• _TASK_:
Only a number is wanted here: how many lines in the records below contain the string "magnifier".

Stored data:
================================

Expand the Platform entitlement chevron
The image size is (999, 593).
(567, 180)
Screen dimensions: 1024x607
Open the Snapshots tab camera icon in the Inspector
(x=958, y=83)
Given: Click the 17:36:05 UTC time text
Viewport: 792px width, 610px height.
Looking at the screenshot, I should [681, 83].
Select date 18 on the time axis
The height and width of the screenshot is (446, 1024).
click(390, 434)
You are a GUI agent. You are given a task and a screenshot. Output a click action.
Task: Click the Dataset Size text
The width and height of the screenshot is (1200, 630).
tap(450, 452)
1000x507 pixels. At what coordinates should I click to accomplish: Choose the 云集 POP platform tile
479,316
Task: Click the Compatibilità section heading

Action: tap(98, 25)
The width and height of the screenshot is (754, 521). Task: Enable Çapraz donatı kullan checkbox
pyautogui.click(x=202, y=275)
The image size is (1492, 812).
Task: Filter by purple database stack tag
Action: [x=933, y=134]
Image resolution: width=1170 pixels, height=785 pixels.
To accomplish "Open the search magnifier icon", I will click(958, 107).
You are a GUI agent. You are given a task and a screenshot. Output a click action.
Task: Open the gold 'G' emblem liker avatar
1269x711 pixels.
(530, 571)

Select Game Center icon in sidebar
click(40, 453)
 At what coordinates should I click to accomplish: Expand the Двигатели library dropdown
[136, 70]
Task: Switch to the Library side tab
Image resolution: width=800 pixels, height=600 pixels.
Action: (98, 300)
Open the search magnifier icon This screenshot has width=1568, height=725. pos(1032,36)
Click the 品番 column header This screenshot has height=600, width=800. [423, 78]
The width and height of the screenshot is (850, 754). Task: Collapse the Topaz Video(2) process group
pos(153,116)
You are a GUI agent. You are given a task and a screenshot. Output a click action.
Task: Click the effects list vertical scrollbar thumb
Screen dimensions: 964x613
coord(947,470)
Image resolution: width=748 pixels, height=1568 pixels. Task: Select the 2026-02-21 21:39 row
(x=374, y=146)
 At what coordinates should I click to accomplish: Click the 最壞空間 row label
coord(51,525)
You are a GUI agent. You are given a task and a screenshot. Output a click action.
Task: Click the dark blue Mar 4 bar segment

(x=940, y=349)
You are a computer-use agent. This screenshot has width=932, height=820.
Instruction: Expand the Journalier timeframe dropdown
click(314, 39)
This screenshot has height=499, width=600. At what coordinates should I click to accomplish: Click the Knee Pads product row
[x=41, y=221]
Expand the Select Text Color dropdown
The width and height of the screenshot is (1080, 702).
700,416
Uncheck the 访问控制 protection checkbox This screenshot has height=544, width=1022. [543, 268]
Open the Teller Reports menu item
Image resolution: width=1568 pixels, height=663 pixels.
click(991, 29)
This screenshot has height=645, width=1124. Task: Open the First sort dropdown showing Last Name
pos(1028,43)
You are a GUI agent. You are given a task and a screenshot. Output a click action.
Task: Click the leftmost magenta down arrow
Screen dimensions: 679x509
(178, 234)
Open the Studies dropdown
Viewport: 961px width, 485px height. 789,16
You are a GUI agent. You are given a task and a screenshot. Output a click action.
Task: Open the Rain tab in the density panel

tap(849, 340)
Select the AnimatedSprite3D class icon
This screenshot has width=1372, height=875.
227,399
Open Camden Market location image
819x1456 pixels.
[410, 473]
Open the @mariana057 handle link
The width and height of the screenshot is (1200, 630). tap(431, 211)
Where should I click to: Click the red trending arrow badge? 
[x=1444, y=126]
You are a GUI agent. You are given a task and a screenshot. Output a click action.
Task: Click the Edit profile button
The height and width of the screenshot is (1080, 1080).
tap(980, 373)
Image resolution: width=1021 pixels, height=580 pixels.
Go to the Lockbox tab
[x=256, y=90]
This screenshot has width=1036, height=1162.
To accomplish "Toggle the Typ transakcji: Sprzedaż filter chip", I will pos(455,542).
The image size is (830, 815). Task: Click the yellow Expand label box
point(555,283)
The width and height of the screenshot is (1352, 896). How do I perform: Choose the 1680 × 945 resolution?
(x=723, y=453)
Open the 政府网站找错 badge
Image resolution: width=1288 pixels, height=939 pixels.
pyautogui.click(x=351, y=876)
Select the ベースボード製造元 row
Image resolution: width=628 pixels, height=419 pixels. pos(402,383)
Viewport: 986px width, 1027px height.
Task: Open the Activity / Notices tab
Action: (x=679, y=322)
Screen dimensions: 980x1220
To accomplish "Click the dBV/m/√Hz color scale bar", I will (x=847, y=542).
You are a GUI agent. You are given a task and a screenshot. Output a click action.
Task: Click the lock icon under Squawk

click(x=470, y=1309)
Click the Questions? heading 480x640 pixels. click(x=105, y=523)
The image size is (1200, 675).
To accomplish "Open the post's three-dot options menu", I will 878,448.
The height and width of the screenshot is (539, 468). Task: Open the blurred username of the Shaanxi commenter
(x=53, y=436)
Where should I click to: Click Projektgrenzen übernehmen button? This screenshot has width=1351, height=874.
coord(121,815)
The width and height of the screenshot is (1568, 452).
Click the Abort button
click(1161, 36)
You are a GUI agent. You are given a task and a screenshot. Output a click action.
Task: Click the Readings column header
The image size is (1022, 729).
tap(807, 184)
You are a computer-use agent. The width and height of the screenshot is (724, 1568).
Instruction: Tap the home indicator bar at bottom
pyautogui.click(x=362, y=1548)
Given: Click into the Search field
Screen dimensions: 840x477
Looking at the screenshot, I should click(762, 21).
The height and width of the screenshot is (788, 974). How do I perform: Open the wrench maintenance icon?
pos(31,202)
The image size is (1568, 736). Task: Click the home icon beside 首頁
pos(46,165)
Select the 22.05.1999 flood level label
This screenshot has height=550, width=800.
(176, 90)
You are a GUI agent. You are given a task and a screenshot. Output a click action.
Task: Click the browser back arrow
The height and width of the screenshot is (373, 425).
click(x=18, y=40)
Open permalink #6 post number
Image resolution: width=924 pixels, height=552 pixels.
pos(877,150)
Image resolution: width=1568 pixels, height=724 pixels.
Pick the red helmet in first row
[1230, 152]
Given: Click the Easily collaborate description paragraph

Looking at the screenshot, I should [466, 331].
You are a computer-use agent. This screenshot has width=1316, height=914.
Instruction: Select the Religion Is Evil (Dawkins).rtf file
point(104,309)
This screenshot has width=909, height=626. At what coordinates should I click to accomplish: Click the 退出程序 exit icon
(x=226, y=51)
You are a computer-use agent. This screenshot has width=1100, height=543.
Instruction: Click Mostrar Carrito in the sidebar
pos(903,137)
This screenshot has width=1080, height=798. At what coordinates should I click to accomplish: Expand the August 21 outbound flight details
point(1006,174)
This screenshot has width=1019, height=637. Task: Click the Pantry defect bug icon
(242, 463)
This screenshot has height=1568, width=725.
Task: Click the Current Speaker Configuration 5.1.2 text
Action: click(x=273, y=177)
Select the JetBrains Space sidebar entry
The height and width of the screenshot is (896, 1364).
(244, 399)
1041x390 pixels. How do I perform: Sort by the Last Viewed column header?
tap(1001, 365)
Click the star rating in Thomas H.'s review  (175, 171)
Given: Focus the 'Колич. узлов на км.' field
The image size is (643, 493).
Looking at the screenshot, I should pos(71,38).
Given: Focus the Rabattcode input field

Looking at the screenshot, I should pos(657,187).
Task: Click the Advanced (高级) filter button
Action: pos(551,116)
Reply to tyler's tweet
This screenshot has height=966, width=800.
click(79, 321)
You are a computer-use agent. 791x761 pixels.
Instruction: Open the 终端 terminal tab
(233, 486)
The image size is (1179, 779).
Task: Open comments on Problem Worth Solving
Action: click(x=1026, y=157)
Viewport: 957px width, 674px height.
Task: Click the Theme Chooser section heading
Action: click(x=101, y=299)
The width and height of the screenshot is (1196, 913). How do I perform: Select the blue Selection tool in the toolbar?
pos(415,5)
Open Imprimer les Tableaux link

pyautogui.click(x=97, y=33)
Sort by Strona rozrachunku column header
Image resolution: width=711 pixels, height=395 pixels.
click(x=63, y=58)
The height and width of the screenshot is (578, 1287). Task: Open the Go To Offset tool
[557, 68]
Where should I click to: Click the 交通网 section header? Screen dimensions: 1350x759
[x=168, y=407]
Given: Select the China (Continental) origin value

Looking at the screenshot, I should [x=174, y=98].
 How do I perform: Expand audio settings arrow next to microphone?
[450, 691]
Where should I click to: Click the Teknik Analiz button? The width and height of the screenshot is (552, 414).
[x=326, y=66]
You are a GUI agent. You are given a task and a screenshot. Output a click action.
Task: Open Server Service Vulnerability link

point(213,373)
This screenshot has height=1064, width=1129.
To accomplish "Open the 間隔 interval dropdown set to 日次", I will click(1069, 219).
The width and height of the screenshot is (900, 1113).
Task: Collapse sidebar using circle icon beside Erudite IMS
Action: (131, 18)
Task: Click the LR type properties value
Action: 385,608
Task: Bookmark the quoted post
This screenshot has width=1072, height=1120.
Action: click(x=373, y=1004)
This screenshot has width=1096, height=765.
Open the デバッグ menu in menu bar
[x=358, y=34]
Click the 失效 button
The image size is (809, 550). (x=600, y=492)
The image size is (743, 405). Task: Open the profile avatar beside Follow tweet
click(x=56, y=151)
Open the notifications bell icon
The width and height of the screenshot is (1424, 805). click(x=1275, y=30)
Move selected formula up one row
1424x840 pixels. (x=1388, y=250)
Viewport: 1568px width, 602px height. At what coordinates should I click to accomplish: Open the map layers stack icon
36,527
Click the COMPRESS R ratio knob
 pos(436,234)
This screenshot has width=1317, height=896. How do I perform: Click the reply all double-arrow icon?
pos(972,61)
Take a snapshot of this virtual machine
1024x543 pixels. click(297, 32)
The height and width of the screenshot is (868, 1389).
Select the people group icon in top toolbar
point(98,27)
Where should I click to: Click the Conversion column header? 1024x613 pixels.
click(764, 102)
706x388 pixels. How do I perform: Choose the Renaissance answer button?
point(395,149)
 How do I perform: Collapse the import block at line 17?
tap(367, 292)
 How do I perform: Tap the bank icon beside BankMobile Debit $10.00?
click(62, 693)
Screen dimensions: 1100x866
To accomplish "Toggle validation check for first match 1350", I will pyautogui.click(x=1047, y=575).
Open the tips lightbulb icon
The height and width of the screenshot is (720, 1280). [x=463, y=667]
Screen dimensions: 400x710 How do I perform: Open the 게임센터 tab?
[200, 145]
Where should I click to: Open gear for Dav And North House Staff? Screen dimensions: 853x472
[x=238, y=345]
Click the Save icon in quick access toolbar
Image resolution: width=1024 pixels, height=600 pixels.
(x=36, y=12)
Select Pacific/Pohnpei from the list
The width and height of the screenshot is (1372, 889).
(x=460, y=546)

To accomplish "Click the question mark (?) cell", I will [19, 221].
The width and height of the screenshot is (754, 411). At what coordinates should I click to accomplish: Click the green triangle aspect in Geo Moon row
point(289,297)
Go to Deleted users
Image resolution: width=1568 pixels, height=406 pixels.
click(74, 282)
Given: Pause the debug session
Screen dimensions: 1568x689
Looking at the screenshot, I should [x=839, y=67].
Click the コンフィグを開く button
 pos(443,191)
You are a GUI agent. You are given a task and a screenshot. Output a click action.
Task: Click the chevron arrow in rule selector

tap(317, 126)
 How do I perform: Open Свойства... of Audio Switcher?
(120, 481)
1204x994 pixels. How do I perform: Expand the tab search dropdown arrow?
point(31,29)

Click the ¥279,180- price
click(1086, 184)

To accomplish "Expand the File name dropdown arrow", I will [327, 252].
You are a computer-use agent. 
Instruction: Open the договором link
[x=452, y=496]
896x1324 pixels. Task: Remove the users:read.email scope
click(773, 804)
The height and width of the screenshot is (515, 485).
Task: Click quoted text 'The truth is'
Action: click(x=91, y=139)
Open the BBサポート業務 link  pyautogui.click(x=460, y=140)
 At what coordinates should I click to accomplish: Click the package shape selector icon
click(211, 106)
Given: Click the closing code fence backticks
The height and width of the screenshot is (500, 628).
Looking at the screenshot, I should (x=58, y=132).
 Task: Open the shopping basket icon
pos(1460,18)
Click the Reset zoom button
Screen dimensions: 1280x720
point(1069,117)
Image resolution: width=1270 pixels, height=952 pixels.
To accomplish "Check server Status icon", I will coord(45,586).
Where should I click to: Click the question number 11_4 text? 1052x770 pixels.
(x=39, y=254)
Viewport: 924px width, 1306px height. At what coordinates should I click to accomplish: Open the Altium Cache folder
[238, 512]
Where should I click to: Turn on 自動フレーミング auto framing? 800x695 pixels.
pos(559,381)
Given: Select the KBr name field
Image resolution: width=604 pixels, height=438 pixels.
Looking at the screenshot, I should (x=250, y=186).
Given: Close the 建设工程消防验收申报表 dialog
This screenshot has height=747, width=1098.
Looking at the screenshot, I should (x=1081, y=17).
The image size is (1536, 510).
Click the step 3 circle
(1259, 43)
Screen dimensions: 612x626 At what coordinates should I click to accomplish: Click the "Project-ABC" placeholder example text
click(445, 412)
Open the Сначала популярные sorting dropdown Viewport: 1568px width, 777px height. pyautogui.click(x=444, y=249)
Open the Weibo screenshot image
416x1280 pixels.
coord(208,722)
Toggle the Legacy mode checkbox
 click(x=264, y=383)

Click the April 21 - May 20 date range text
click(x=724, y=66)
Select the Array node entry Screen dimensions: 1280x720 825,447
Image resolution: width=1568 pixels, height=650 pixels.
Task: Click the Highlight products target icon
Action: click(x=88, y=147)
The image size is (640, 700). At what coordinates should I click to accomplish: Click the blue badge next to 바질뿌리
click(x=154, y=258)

================================

• _REPLY_:
2